Even if you manage to make access-lists that covers most scenarios you still will not block netbios, ipx/spx and so on the only thing that gets blocked is IP.

If I where you I would take a look at private vlan instead.

Good luck

HTH

hobbe wrote:

Hi

I am not shure that setting up acl´s is the right way to "secure" the endstations.

Even if you manage to make access-lists that covers most scenarios you still will not block netbios, ipx/spx and so on the only thing that gets blocked is IP.

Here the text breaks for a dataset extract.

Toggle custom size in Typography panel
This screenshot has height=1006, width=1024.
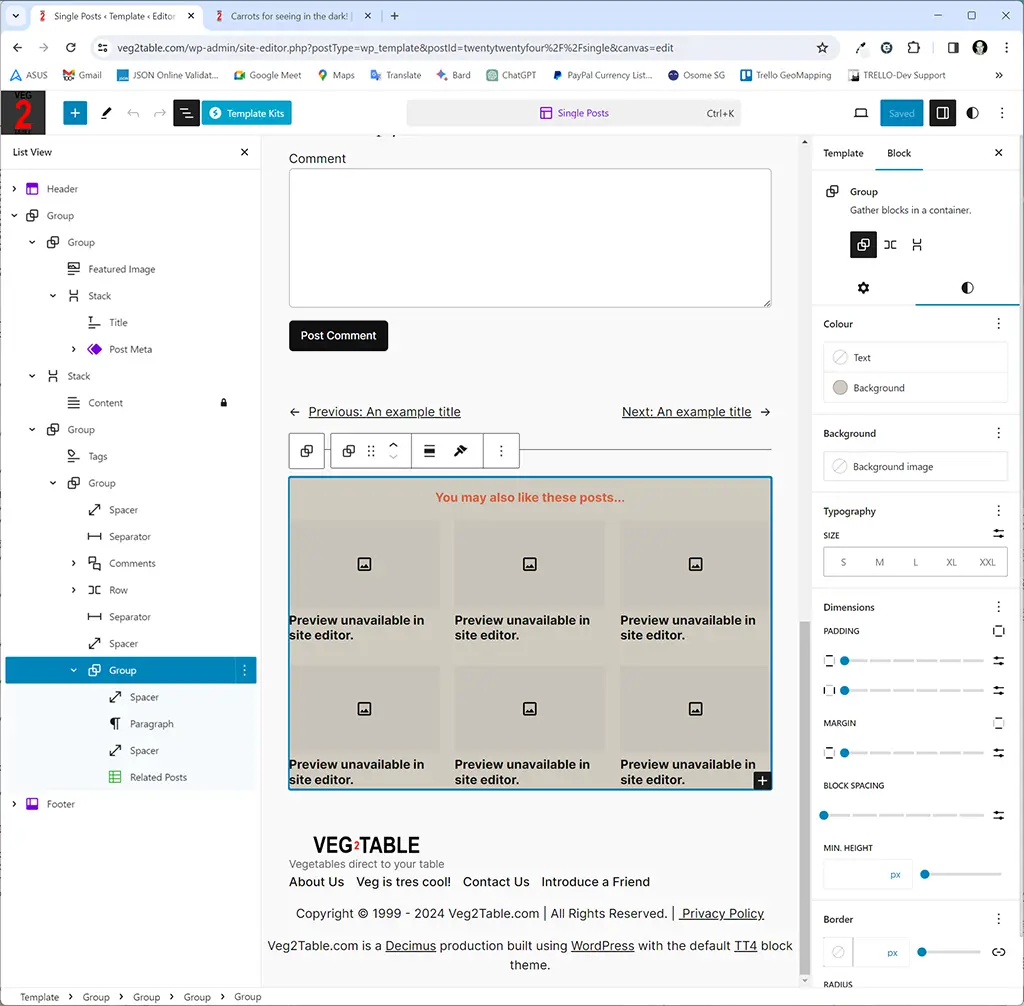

If I where you I would take a look at private vlan instead.

Good luck

HTH

Hmmm, but netbios is broadcast based so it won't go between vlans unless you run netbios over IP in which case the acl will work. IPX will only go between vlans if you enable IPX routing and the OP made no mention of IPX.

Jon

Would a vlan acl work?

ie:

vlan access-map VLAN-MAP 10
action drop
match ip address DENY-INTERNAL
vlan access-map VLAN-MAP 20
action forward
match ip address INTERNET
!
vlan filter VLAN-MAP vlan-list 10-30

!

ip access-list standard INTERNET
permit any
!
ip access-list extended DENY-INTERNAL
permit ip 10.0.0.0 0.0.255.255 10.0.0.0 0.0.255.255

Yes it could work but to restrict traffic between vlans it is more standard to simply use acls on the L3 vlan interfaces.

Jon

Jon you are absolutely correct.

For some reason I was thinking he wanted to use the same vlan just acl to block Ip addresses within that vlan.

My mistake.

Sorry!

You can disregard my posting above.

No problem and no need to apologise. You should see some of the posts i have done in the past after misreading the question

Here is my access-list

Extended IP access list 102

    10 deny ip 172.16.0.0 0.0.0.255 172.0.0.0 0.255.255.255 (32 matches)

    11 deny ip 172.16.0.0 0.0.0.255 192.0.0.0 0.255.255.255

    12 deny ip 172.16.0.0 0.0.0.255 172.17.0.0 0.0.255.255

    20 permit ip 172.16.0.0 0.0.0.255 any

I am unable to ping any of the 172.16.X.0 segments from 172.16.0.1 but I am able to ping 172.17.X.0, shouldn't the first line cover it as it is a /8?

I am also able to ping 192 segments and I am noticing that in both cases the acl counter is not incrementing

as you recommended I have the acl applied on the vlan interface incoming

Steven Tolzmann
Level 1
Level 1

I suggest summarization

access-list 100 deny ip 192.168.0.0 0.0.255.255 192.168.0.0 0.0.255.255

access-list 100 permit ip any any

interface **

ip access-group 100 out

Should be do-able with only one ACL.